Thulean Mysteries

Burzum – Thulean Mysteries è il disco giusto al momento giusto?

In un certo senso, Thulean Mysteries è il disco giusto al momento giusto. Mi capita di concedergli diversi ascolti proprio in questi giorni di isolazionismo globale e di continui rimbalzi di parole al limite del survivalismo che leggo dappertutto; cose che, piuttosto ironicamente, il signor Vikernes pratica con un certa perseveranza già da molti anni, ormai. E l’album suona, altrettanto ironicamente, molto simile ai suoi migliori momenti composti in carcere. Ma da uomo libero, solo con un tempismo perfetto.

Accidenti, che delusione dev’essere per uno come lui immaginare come possa avvenire la fruizione della presunta sacralità della sua opera, in giorni come questi! Immaginate. Nella convoluta fantasia di quest’uomo ci sono un boschetto avvolto nella nebbia e alcuni cerchi di pietra che costellano il terreno, con tanto di venticello misticheggiante; poi si assembrano ristrette conventicole di adepti/sacerdoti del mondo che non c’è più, autentici eroi nerd che tirano giù sbrancate di D20 sulla nuda terra, appuntando luride schede di un RPG per razzistoni indefessi. Il tutto, ovviamente, con il suo disco sullo sfondo, che è tutta un’invocazione di culti pagani, a mezzo di plin plon e pianole.

Invece, con ogni probabilità, il meglio che gli può capitare al momento sono plotoni di metallari sui trenta o quaranta, svaccati sul divano e pancia al vento, a mangiare e trangugiare sbobba da sbarco con le cuffiette cinesi attaccate al telefono. Gente che, vista la quarantena, di voglia di cercare empatia con certe sue cazzate da sopravvissuto radicale proprio non ne ha.

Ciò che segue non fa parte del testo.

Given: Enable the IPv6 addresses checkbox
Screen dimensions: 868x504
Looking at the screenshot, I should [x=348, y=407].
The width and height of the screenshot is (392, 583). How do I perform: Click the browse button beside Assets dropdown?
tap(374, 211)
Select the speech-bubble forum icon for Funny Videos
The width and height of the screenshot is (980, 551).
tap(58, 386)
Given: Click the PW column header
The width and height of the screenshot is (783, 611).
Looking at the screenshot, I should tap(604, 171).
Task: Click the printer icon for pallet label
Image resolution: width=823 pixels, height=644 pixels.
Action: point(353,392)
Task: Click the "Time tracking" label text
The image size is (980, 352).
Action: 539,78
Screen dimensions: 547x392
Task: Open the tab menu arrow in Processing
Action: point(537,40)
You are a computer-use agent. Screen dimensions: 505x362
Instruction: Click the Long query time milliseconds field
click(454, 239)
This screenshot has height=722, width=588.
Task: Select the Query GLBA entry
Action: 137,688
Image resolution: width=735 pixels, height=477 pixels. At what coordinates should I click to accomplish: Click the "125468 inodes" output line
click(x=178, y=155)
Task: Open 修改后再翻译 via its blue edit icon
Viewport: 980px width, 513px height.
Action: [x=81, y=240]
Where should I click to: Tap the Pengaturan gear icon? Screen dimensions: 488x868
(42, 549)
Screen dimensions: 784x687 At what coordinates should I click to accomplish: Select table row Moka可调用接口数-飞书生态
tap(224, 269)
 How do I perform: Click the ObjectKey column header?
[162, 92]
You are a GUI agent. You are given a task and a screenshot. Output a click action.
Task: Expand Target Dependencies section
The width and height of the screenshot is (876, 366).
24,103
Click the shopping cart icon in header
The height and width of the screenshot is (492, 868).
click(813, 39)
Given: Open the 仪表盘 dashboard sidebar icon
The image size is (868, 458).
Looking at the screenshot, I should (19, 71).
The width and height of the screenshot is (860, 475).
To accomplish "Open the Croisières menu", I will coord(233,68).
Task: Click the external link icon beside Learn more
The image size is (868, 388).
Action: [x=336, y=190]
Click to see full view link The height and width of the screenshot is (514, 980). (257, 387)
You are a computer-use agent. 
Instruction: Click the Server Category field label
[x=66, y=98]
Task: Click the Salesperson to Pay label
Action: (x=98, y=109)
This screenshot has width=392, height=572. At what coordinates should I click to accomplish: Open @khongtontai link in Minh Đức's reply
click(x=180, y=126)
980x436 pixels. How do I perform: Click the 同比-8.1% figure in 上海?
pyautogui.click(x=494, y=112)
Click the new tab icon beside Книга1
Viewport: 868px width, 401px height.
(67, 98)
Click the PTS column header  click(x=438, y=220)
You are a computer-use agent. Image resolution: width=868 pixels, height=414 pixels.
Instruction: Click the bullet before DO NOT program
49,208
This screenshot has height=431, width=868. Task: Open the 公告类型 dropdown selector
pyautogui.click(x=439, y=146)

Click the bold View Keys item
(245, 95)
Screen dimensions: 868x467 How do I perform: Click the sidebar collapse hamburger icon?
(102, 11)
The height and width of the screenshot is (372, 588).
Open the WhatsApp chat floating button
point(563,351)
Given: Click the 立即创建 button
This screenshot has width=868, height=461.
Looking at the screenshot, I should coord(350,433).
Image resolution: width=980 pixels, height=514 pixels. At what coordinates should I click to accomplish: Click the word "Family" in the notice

E quindi, mi chiederete, di questo Thulean Mysteries cosa resta?

Ma la musica, ovviamente. E di certo tutto fuorché musica metal, visto che – e c’era da aspettarselo – qui dentro non ne troverete manco un’oncia. Ma la verità, amici miei, è che quel furbacchione di Varg/Louis, ve l’ha fatta ancora, perché sfido chiunque a non averci perso del tempo dietro, a questo lavoro, anche se fino a ieri non avete mai bazzicato i sentieri del genere dungeon synth.

Il disco a modo suo funziona neanche male, al netto di qualche lungaggine di troppo; con l’inclinazione giusta (e il tempo), in testa ci si ricamano sopra dei bei film, di quelli rarefatti, con i tappeti sintetici, le pulsioni arcaiche e le reiterazioni ipnotiche: non scherzo se vi dico che, per me, più che di derivazione black metal, questa potrebbe essere roba riesumata dal ripostiglio di qualche vecchio lupo della psichedelia sessantiana.

Ok, magari uno di quelli inquietanti, che ti accompagna attraverso un lungo corridoio, con le foto alle pareti, le travi che scricchiolano e tutto il resto; uno che laggiù, nel sottoscala, con solo una candela a illuminare il contenuto nel baule, ti sussurra strani idiomi sottovoce. Rarefatti e cerimoniali. E ti si raggelano le budella in Norvegia, altro che trip acidi e sesso libero.

Poi risali e te ne vai in fretta e furia, e alla fine ti rendi conto che è sempre il solito Vikernes, in tuta mimetica e con la Panda nel giardino, che fischietta Sabrina Salerno. Tutto quello che c’è su questo disco lo avevamo già in parte sentito come sottofondo nei suoi deliri su YouTube e con la promozione di Myfarog; lui, poi, ormai ha una presenza talmente ingombrante che basta una sua scorreggia per riverberare anche senza volerlo su tutto l’universo della musica oscura, da qui alla fine dei tempi, a prescindere dal valore intrinseco di quello che ci propina.

E così la magia creata da questo ambiente insonorizzato, tanto evocativo quanto imperfetto, purtroppo si scioglie ancora una volta nelle massicce cazzate imponderabili della persona che l’ha materializzato. Quindi, a meno che tu non sia veramente uno di quei nerd bigotti che popolano le speranze di Varg, l’unica cosa che ti resta da fare è renderti conto che forse forse anche questo Burzum va assaporato come fa il tizio stronzo che mangia la bistecca in Matrix: vivi l’illusione e fanculo il resto.